While I saw all those calls in the console, I didn't see the call which actually caused the crash...

So I took a closer look at the C++ stacktrace, and was able to get the string from there. It was some 9000 chars of HTML edited via JavaScript...

After some more tinkering, I was able to get it down to this example which crashes when run in jsc, a command-line JavaScript interpreter coming with WebKit:

s = 'xxxxxxxxxxxxxxAxxxxxxxxxxxxxxxxxxxxA–'; s.replace(/A/g, 'b')

I then compiled WebKitGTK (which is the upstream of QtWebKit, as strange as that sounds) with GCC 7, and indeed it was reproducable there as well.

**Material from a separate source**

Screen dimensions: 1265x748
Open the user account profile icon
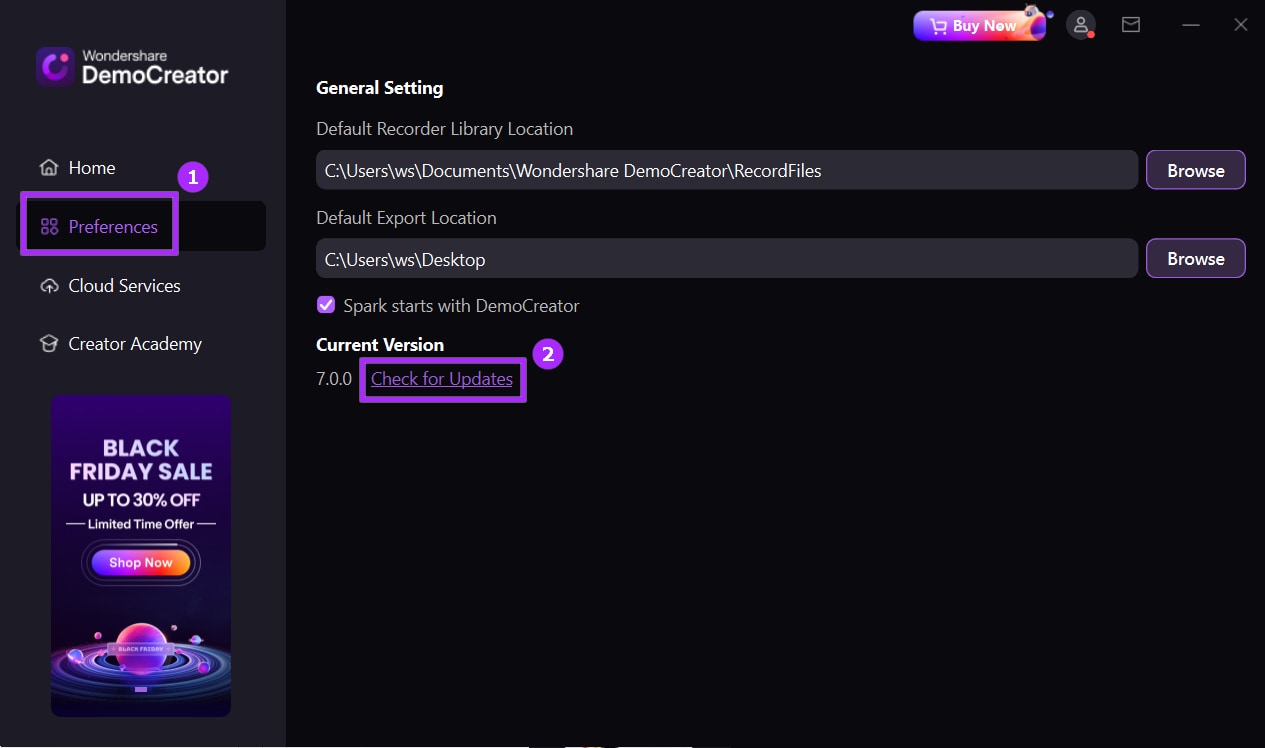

The C++ code where it crashes turned out to be this:

template <typename T> static void copyChars(
    T* destination, const T* source, unsigned numCharacters)
{
  if (numCharacters == 1) {
    *destination = *source;
    return;
  }

  if (numCharacters <= s_copyCharsInlineCutOff) {
    unsigned i = 0;
#if (CPU(X86) || CPU(X86_64))
    const unsigned charsPerInt = sizeof(uint32_t) / sizeof(T);

    if (numCharacters > charsPerInt) {
      unsigned stopCount = numCharacters & ~(charsPerInt - 1);

      const uint32_t* srcCharacters =
          reinterpret_cast<const uint32_t*>(source);
      uint32_t* destCharacters =
          reinterpret_cast<uint32_t*>(destination);
      for (unsigned j = 0; i < stopCount; i += charsPerInt, ++j)
        destCharacters[j] = srcCharacters[j];
    }
#endif
    for (; i < numCharacters; ++i)
      destination[i] = source[i];
  } else
    memcpy(destination, source, numCharacters * sizeof(T));
}

This is essentially an optimized version of memcpy, which does the copying inline when it's less than 20 (s_copyCharsInlineCutOff) chars. Nowadays, a simple memcpy would probably be optimized to something equivalent, but there we are...

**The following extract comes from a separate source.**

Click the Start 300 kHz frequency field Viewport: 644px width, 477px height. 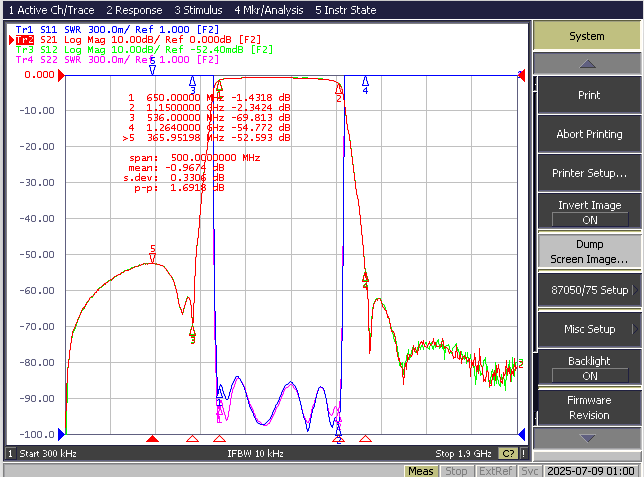pyautogui.click(x=48, y=454)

I first was confused about how that optimized part (in the #if) worked together with the "simple" part below, and how the inner loop uses j and i, but eventually I got it, and was sure that part was actually fine.

(The optimized part copies 4-byte blocks at once, and then the part below copies the rest)

I didn't have an idea what was wrong, but people in the #gcc IRC channel had: Turns out it's undefined behavior when you access an uint16_t* via an uint32_t* - that was when I learned about type punning and strict aliasing...

And indeed, removing that optimized loop made things run fine.

The "fun" thing is that WebKit is compiled using the -fno-strict-aliasing flag to GCC, which should actually allow this kind of thing. Still, with GCC 6 it works fine, with GCC 7 it crashes - so this might turn out to be some kind of GCC bug.

I haven't opened an upstream WebKit bug for this yet, but I'll do so today or tomorrow unless the QtWebKit maintainer does so.

I also requested my workaround to be applied to Archlinux' packages, but that hasn't happened so far.